This bug is a masterpiece and you owe it to yourself to read this. So much effort for such a situational bug, it's heartbreakingly beautiful.

https://www.qualys.com/2023/07/19/cve-2023-38408/rce-openssh-forwarded-ssh-agent.txt

The key to it: OpenSSH will open and close dylibs in response to the agent protocol, because that's how it implements smart cards.

Then: ELF lets you mark functions in your dylib that get invoked on open (__attribute__(constructor)) and close (destructor).

Finally: lots of libraries in /usr/lib have constructors with side effects (like registering system call handlers that don't get unregistered because they're never expected to be unloaded, or invoking system call handlers by crashing when you randomly load them). So: UAF primitive.

There's like several thousand words of exposition about how they found the right sequence of opens and closes to set up a signal handler, groom the address space, set the stack executable (another dlopen side effect!), and trigger the signal.

But what makes it :art: is this bit:

"As a last and extreme example of a remote attack against ssh-agent forwarding, we noticed that one shared library's constructor function (which can be invoked by a remote attacker via an ssh-agent forwarding) starts a server thread that listens on a TCP port, and we discovered a remotely exploitable vulnerability (a heap-based buffer overflow) in his server's implementation.”

@tqbf On SCW ya'll joke about stunt cryptography exploitation; this was truly a beautiful example of stunt vulnerability work by Qualys. :cook: :kiss:

The WTF for me was the whole "the PKCS#11 API consists of dlopen() and pray, with no 'here's how you recognize a legit and safe provider' mechanism". Where did this 90's level trust leak through from? Was it NSS/NSPR? Or a Solaris thing?

@guenther It sort of does figure out real PKCS#11 providers --- it dlsym's the PKCS#11 entrypoint function after it opens, and closes the library if it's not there.

Not only that, but they found actual PKCS#11 handler libraries that had these side effects, so even parsing ELF and doing the symbol lookup outside of dlsym wouldn't have completely killed this bug class! It's wild!
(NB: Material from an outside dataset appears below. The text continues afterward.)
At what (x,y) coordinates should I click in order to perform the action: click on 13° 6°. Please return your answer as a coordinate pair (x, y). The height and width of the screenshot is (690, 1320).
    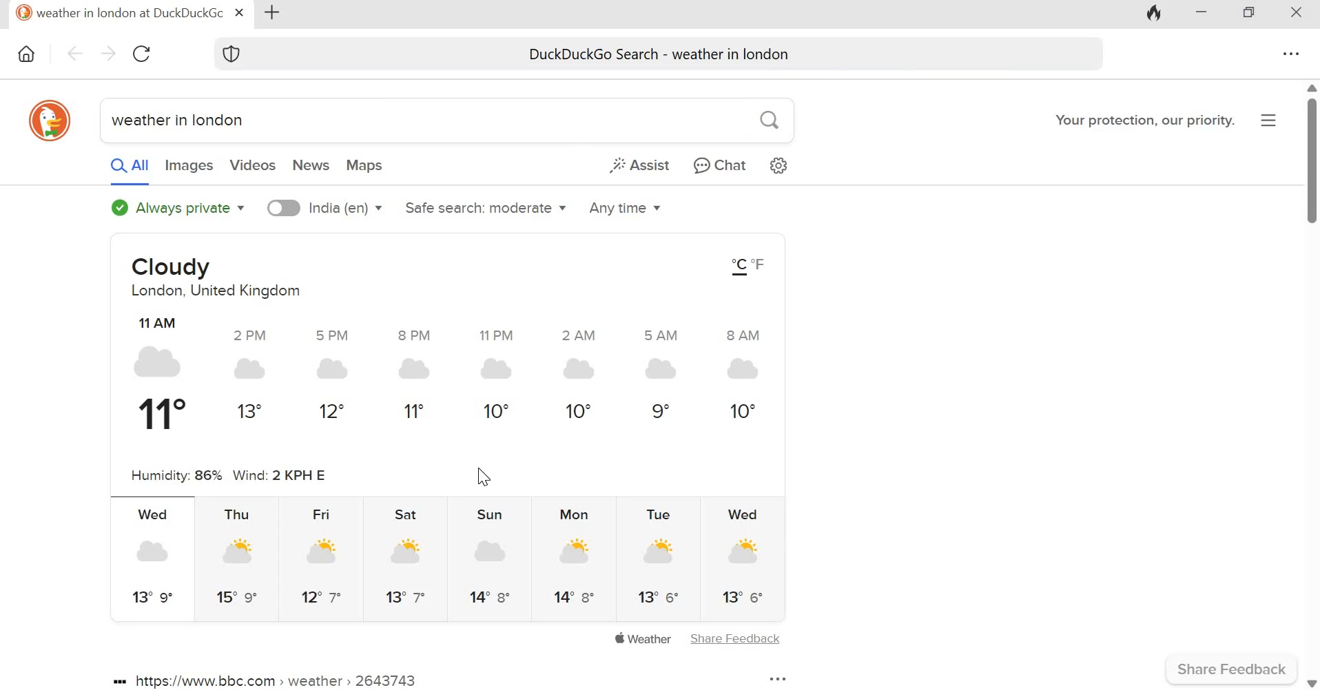
    Looking at the image, I should click on (659, 597).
@tqbf Sorry, I meant no "side-effect free" recognition mechanism. I think ELF had DT_INIT from the start but maybe they weren't used enough back then to appear a risk.
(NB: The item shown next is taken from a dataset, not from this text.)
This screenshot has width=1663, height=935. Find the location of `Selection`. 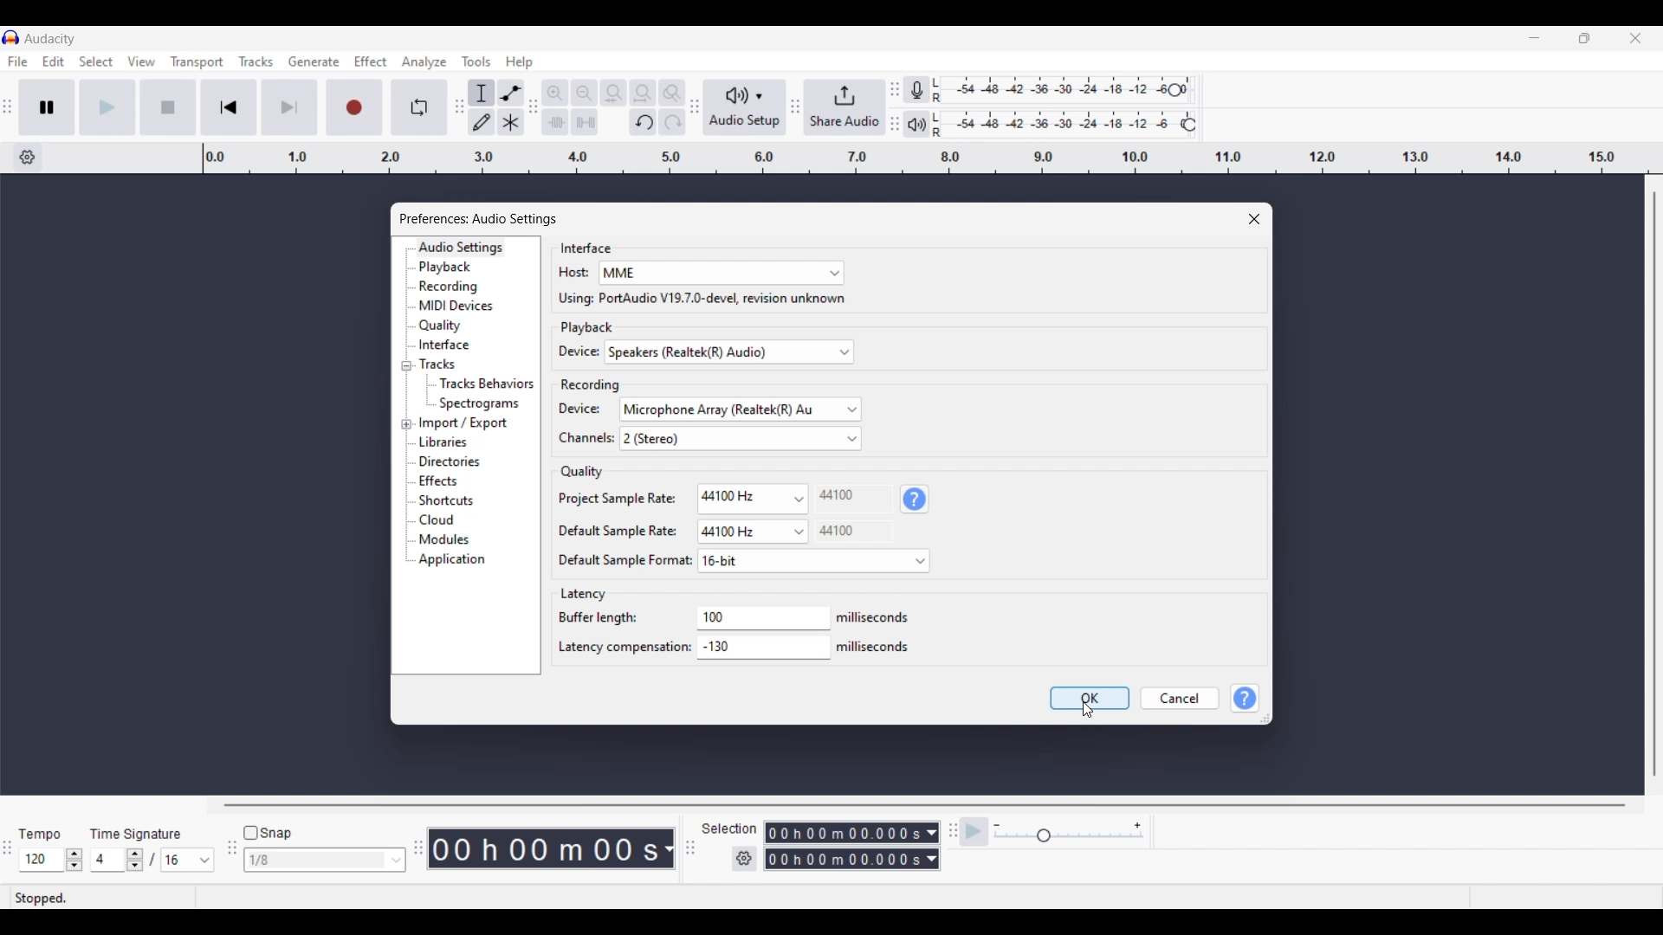

Selection is located at coordinates (727, 829).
The "your legit PKCS#11 handler library contains an exploitable vulnerability" problems feels more like the generic "all software sucks and we must continue to fix it" and not something that, well, OpenSSH or other users of PKCS#11 can really do anything about. I mean, the scope of a PKCS#11 handler is not something you can easily bound by limiting privileges, is it?

@guenther @tqbf IMO the real recognition mechanism should be "libraries registered with config files" (like invent some $PREFIX/etc/pkcs.whatev/*.json registry like there is for Vulkan layers) or at least "libraries placed under $PREFIX/lib/pkcs.thingy". Just an allow-list consisting of /usr/lib and /usr/local/lib seems ridiculously permissive.

Also: why doesn't openssh just throw the whole pkcs helper process away instead of doing a
dlclose()?
@guenther @tqbf Yeah, the need for dlopen-ing anything still isn't obvious to me and it just looks like unnecessary ambient authority.

@tqbf

Let me put my Plan 9 hat on... done.

Dynamic linking was an error. 😇

@Shamar @tqbf What did plan9 do instead which provided similar reduction in resource usage?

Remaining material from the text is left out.